What this exercise asks.
1. In the text comparing SEO and Google Ads, what tag appears next to ads in Google search results?
2. Continue the text on SEO versus Google Ads, starting right after its last line.

— begin Text block —

You want more customers.
You know they're on Google, and you know you should be there too.
But should you pay for it? Or earn it?
The truth is, there isn't a right answer, or at least not a universal one anyway. It depends on your business, your budget, your goals, and how quickly you need results.
What we can do is break it down properly. By the end of this, you'll know which one makes sense for your business right now.
- 01What Is SEO and What Are Google Ads?
- 02What Are Google Ads Exactly?
- 03What Is SEO?
- 04Pros & Cons of Google Ads
- 05Pros & Cons of SEO
- 06When Should You Choose Google Ads?
- 07When Should You Choose SEO?
- 08Can You Run Both at the Same Time?
- 09Which Is Better for a Beginner?
- 10Should You Invest in SEO or Google Ads?
What Is SEO and What Are Google Ads?
Google Ads are the sponsored results at the top of Google search results. You pay per click, and you show up straight away. SEO (search engine optimisation) gets you into the organic results underneath those ads, and into the maps section for local searches. You don't pay Google to be there. You earn those positions by building authority, creating relevant content, optimising your website, and making sure the technical stuff is solid.
An easier way to think about it is to think of Google Ads as renting a house. You're in there immediately, but the moment you stop paying rent, you're out.
SEO is the equivalent of building a house. It takes longer, but once it's built, it's yours.
Both channels put you in front of the same people searching for the same things on Google. But the timeline, cost structure, and long-term value are completely different.
You're in immediately. Pay per click. Stop paying rent and you're out. Fast results, no long-term asset.
Takes longer to build. But once it's built, it's yours. Traffic compounds and costs don't scale with clicks.
What Are Google Ads Exactly?
When you type something into Google, the first results you see are ads. They'll have a small "Sponsored" tag next to them. You'll see text ads and sometimes shopping ads with product images.
Google has made it harder to distinguish between paid and organic results over the years. They keep blending them in more and more. We've got a client we've been doing SEO for about five years, and even after working together that long, the difference between paid and organic results wasn't something they'd ever really needed to think about. And honestly, most business owners are the same. They're focused on running their business, not studying Google's layout.
What Is SEO?
SEO gets you into the non-sponsored results, such as organic listings and the maps pack if you're a local business.
You can't pay Google to show up there. You have to do the work.
We like to look at it as there are four pillars to it:
How trusted your site is
How well your content matches what people are searching for
How well optimised your pages are
Your technical foundation — speed, crawlability, structure
You nail those four things, and you tend to rank well. But it takes time and consistent effort.
What Are the Pros and Cons of Google Ads?

— end Text block —
— begin Record list —

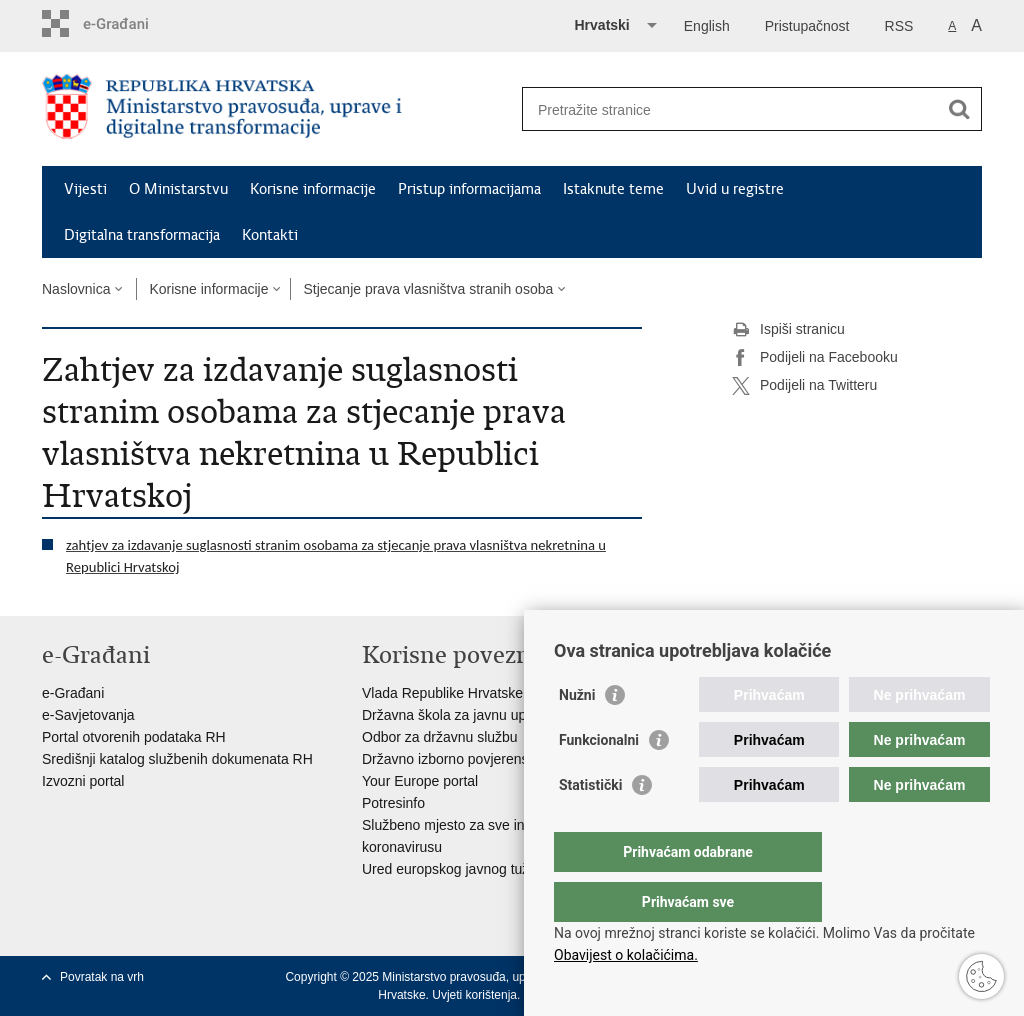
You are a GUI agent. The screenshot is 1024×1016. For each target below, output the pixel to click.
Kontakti (270, 235)
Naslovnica (76, 289)
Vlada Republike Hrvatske (442, 693)
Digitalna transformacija (142, 235)
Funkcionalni (599, 780)
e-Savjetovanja (88, 715)
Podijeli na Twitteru (804, 386)
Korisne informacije (313, 189)
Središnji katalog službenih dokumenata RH (177, 759)
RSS (899, 26)
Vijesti (85, 189)
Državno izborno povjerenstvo (454, 759)
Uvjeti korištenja (474, 995)
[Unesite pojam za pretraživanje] (730, 109)
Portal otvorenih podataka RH (134, 737)
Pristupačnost (807, 26)
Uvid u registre (735, 189)
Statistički (590, 825)
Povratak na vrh (102, 977)
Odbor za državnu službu (440, 737)
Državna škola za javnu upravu (457, 715)
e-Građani (73, 693)
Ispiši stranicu (788, 330)
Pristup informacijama (469, 189)
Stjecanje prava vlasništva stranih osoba (428, 289)
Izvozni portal (83, 781)
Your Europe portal (420, 781)
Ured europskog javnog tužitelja (460, 869)
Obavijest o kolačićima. (626, 955)
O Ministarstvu (178, 189)
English (707, 26)
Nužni (577, 735)
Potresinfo (393, 803)
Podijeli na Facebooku (815, 358)
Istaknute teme (613, 189)
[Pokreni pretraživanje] (959, 109)
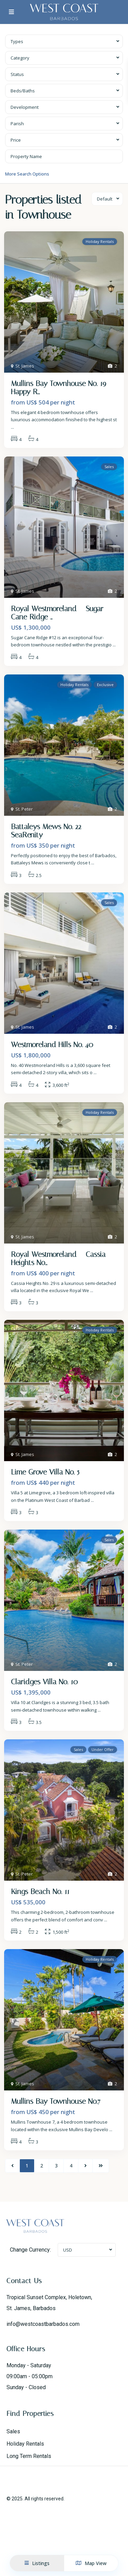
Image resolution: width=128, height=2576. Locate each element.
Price (16, 140)
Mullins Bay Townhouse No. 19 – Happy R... (62, 387)
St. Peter (24, 809)
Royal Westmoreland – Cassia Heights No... (58, 1258)
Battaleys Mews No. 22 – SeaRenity (49, 830)
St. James (24, 366)
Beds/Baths (23, 91)
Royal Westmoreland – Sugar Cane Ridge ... (57, 612)
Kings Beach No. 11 (40, 1891)
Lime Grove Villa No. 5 (45, 1472)
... (12, 427)
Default (104, 199)
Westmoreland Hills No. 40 (52, 1044)
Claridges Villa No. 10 (44, 1681)
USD (67, 2250)
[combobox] (64, 41)
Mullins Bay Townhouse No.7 (55, 2101)
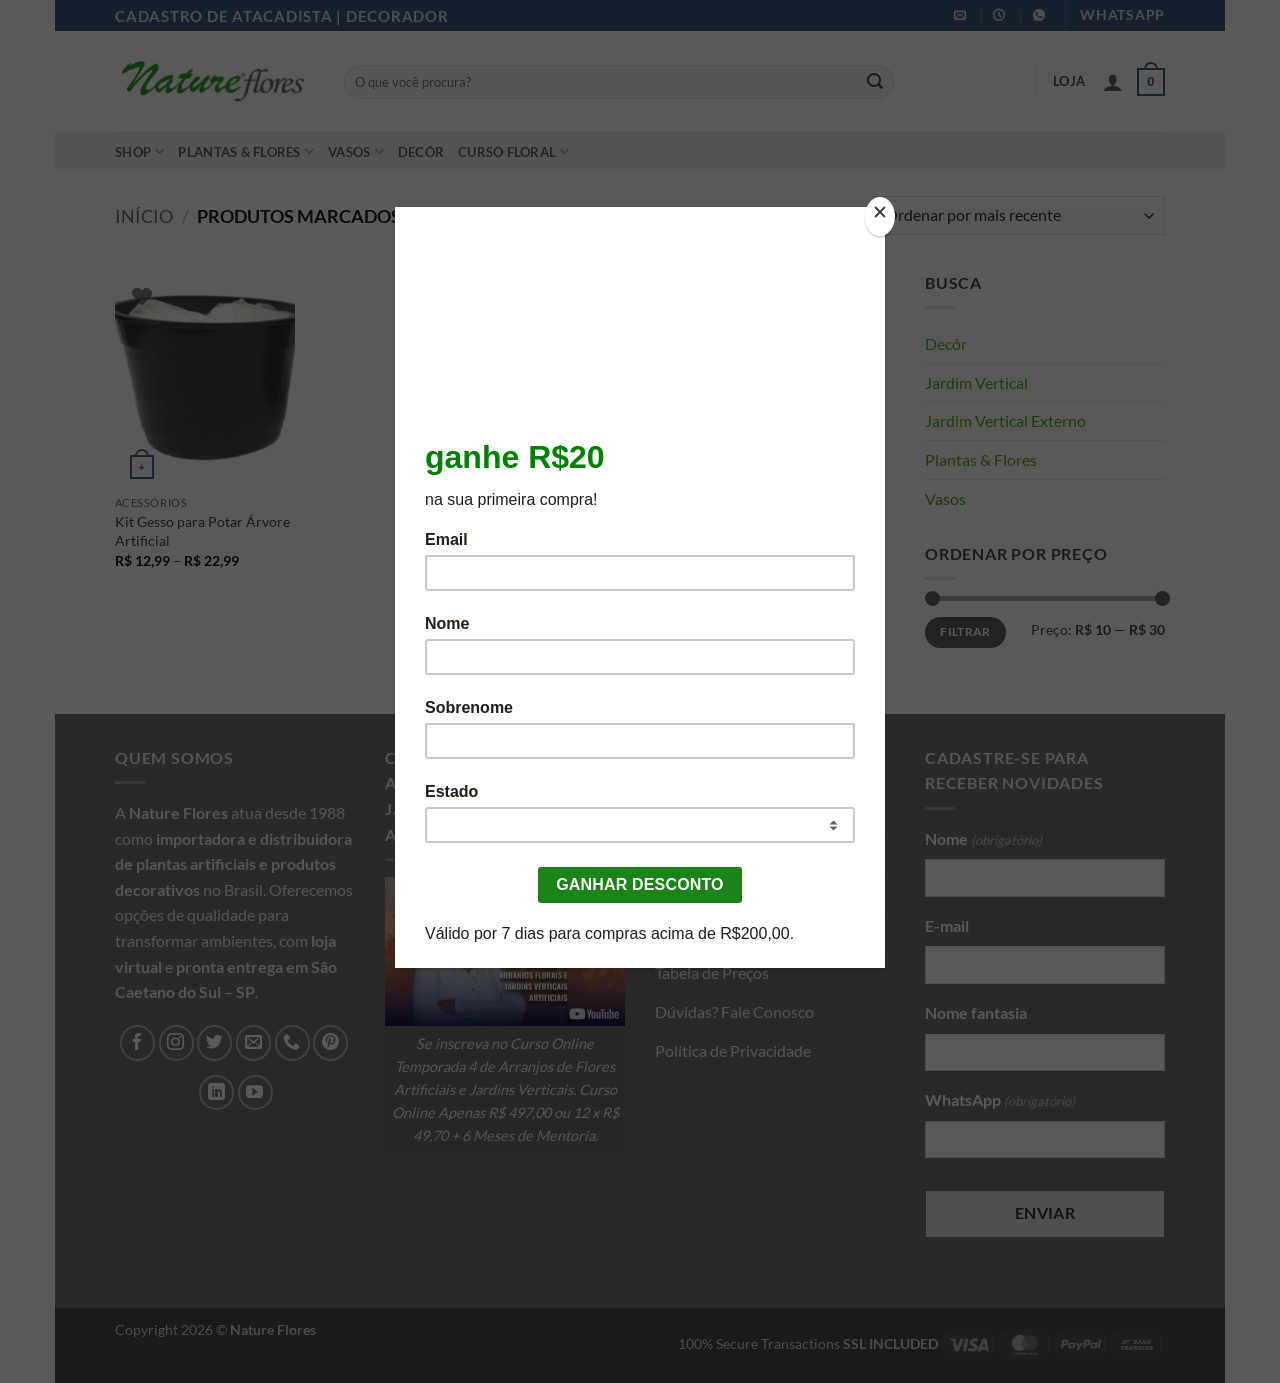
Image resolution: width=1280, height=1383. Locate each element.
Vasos (356, 151)
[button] (1113, 82)
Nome (983, 840)
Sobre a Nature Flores (729, 818)
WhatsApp (1000, 1101)
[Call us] (292, 1042)
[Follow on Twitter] (214, 1042)
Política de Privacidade (733, 1050)
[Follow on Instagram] (176, 1042)
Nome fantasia (976, 1012)
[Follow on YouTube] (255, 1092)
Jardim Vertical (976, 382)
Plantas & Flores (246, 151)
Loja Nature (695, 857)
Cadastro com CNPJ (724, 895)
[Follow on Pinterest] (330, 1042)
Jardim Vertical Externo (1005, 420)
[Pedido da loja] (1019, 215)
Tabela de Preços (712, 972)
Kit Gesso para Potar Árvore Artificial (202, 531)
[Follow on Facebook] (137, 1042)
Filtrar (965, 631)
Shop (139, 151)
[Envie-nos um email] (253, 1042)
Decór (421, 152)
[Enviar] (875, 82)
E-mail (947, 925)
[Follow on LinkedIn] (216, 1092)
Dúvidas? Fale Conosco (734, 1011)
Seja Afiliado (697, 934)
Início (144, 216)
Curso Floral (514, 151)
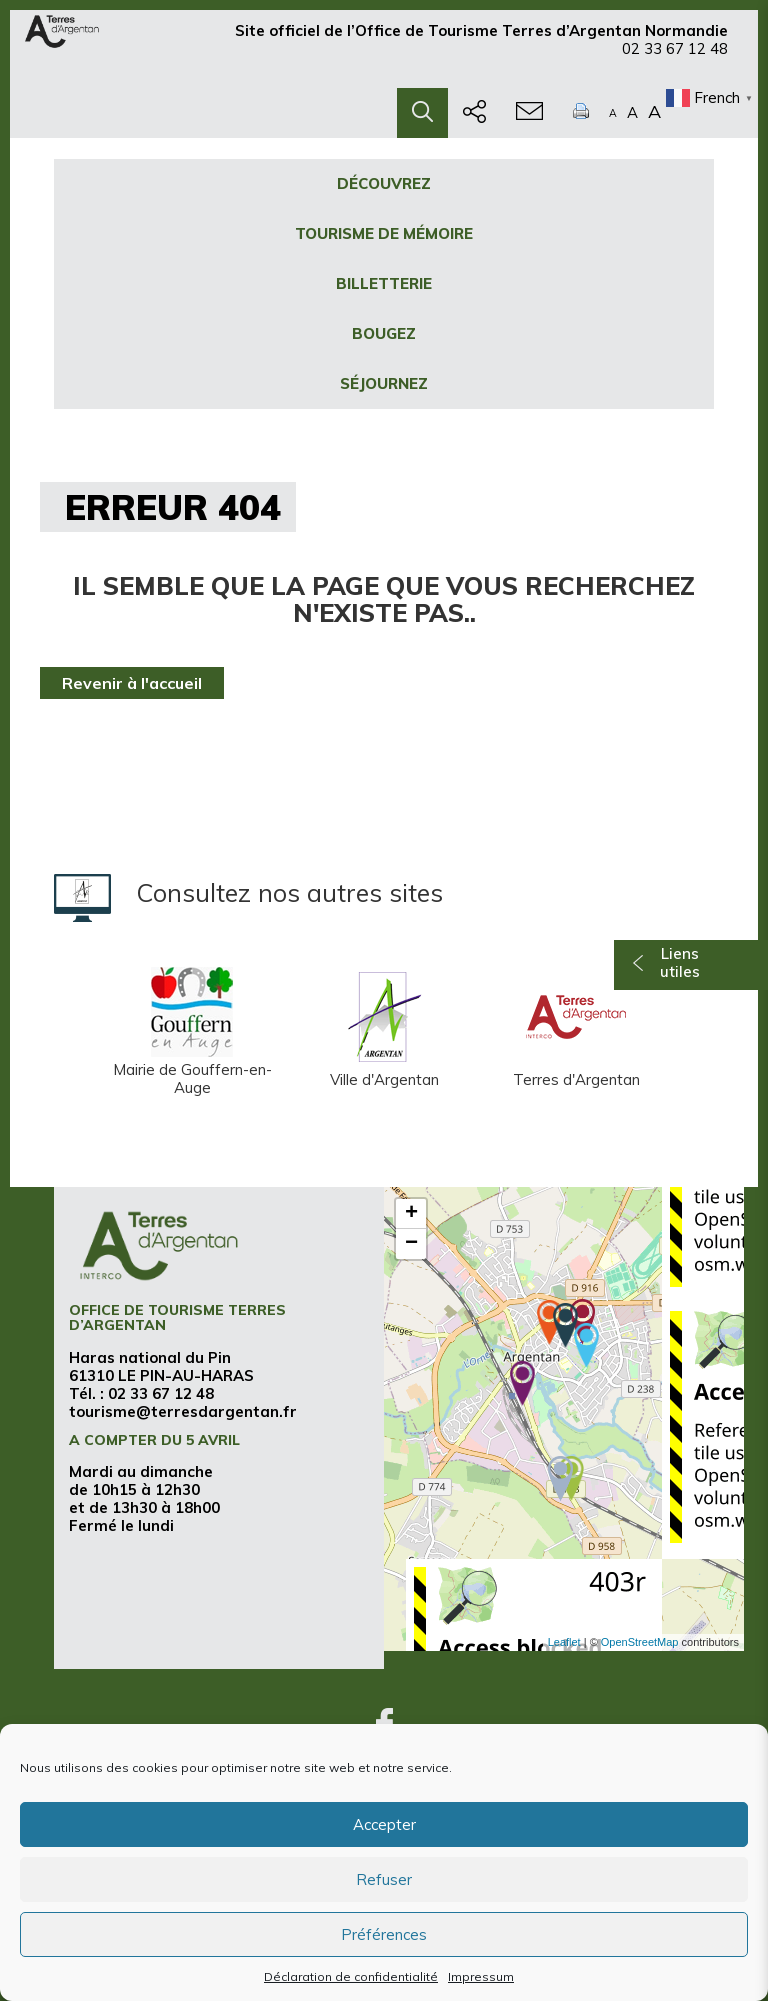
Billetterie (384, 283)
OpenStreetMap (640, 1642)
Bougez (384, 333)
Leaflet (564, 1642)
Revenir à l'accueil (132, 683)
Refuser (384, 1879)
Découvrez (384, 183)
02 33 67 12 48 (675, 57)
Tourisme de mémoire (384, 233)
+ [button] (411, 1214)
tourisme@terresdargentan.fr (183, 1411)
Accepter (384, 1824)
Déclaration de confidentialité (351, 1976)
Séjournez (384, 383)
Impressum (481, 1976)
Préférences (384, 1934)
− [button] (411, 1244)
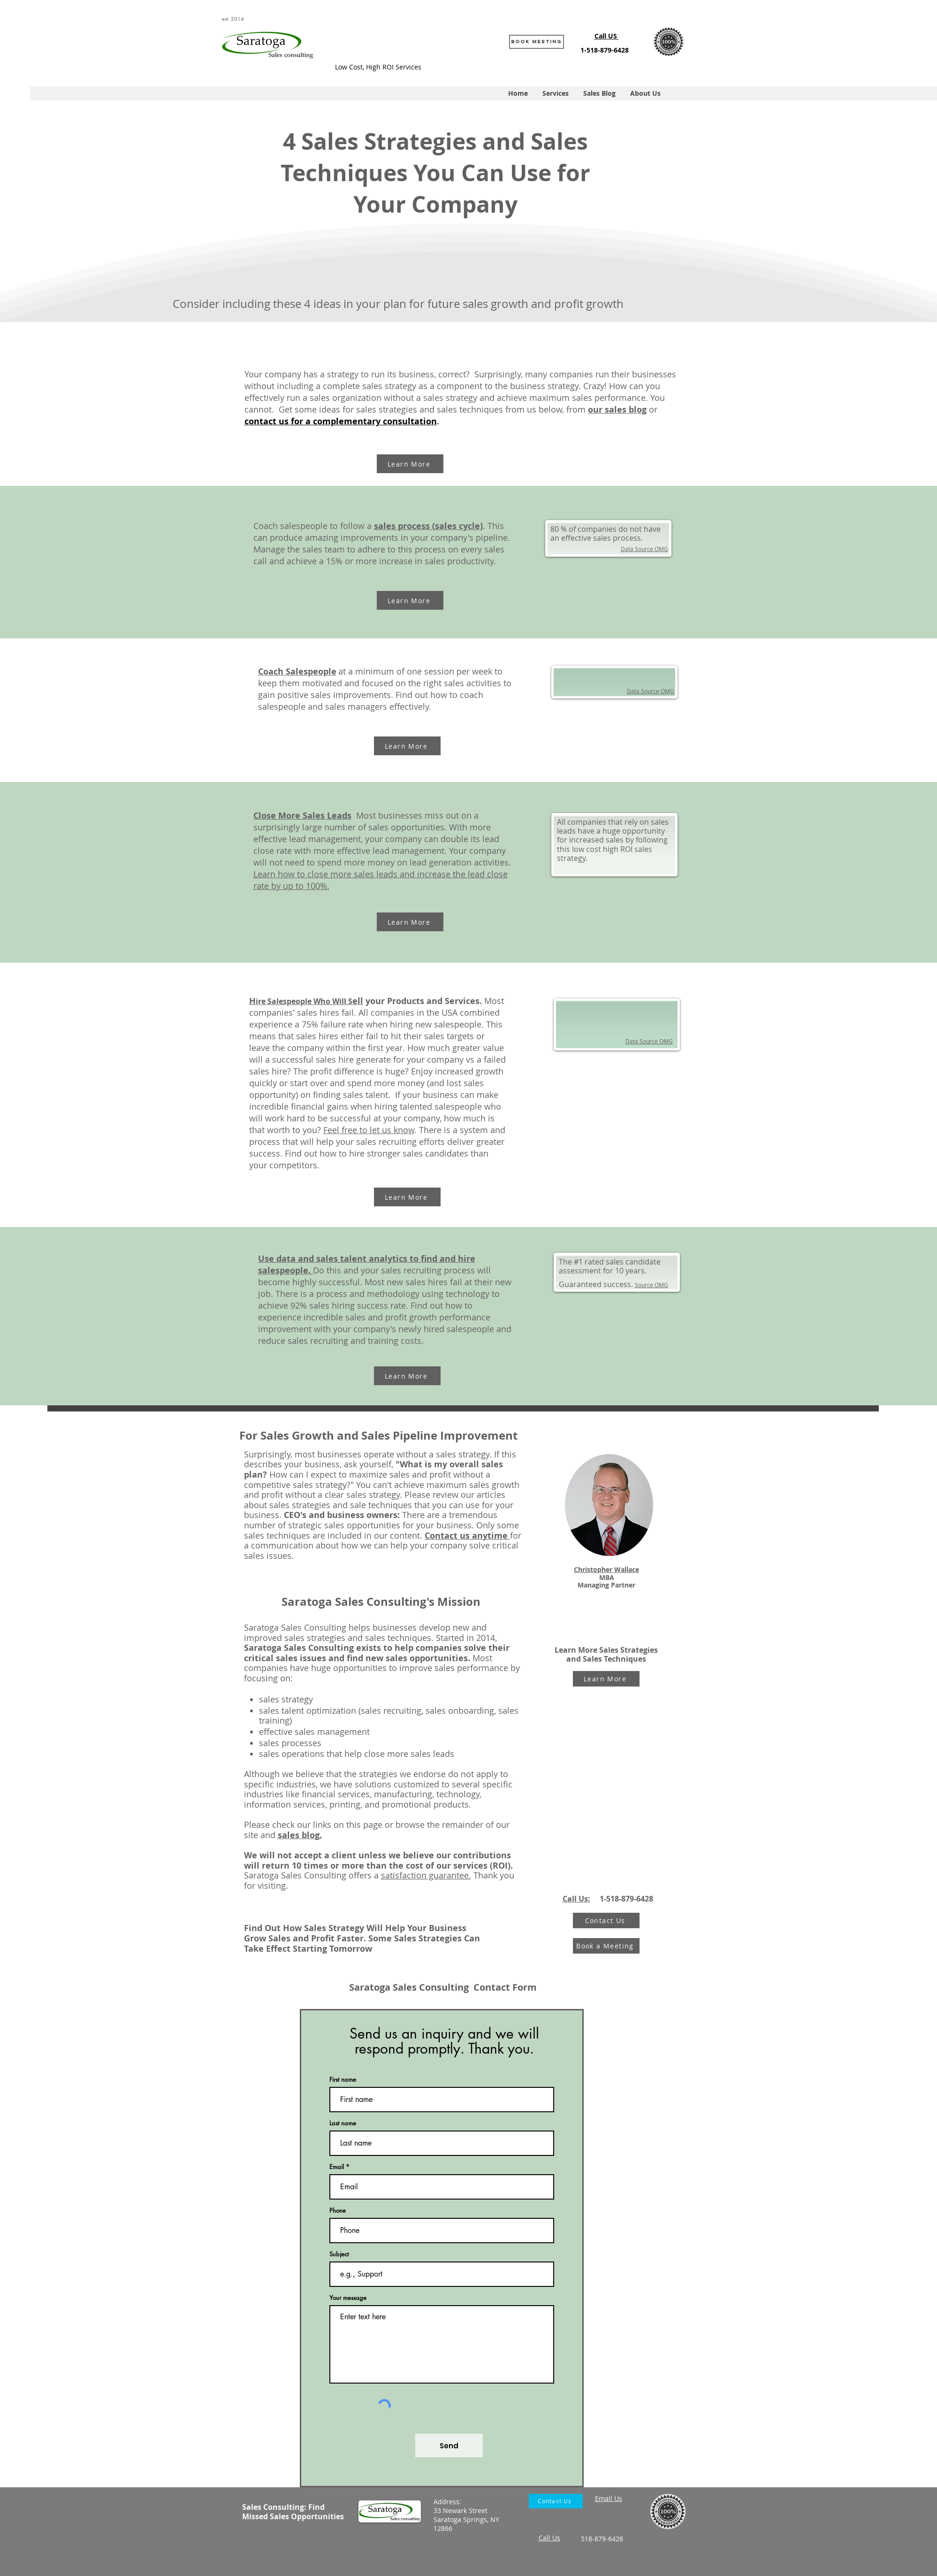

— end Record list —

Answers for this exercise.
1. A small "Sponsored" tag.

2.
- Speed — live and generating leads the same day
- Quick market feedback on converting keywords
- Brand awareness as a genuine byproduct
- More competitive and expensive than ever
- Leads stop the moment you stop paying
- Requires active, ongoing management
Speed
With SEO, a brand new site could take six to twelve months to gain traction. With Google Ads, you can have an ad live and generating leads the same day. If you're a local contractor in a low competition area, SEO might show results in a month or two. However, for most businesses, ads are the fastest way to get in front of customers.
Quick market feedback
When you run ads, you find out fast whether those keywords actually convert into enquiries and sales. With SEO, you need to commit months of work to a keyword and trust it'll pay off. If a keyword converts well in ads, it's going to convert well in organic, too. It's the same people searching for the same things. Ads just let you test that faster.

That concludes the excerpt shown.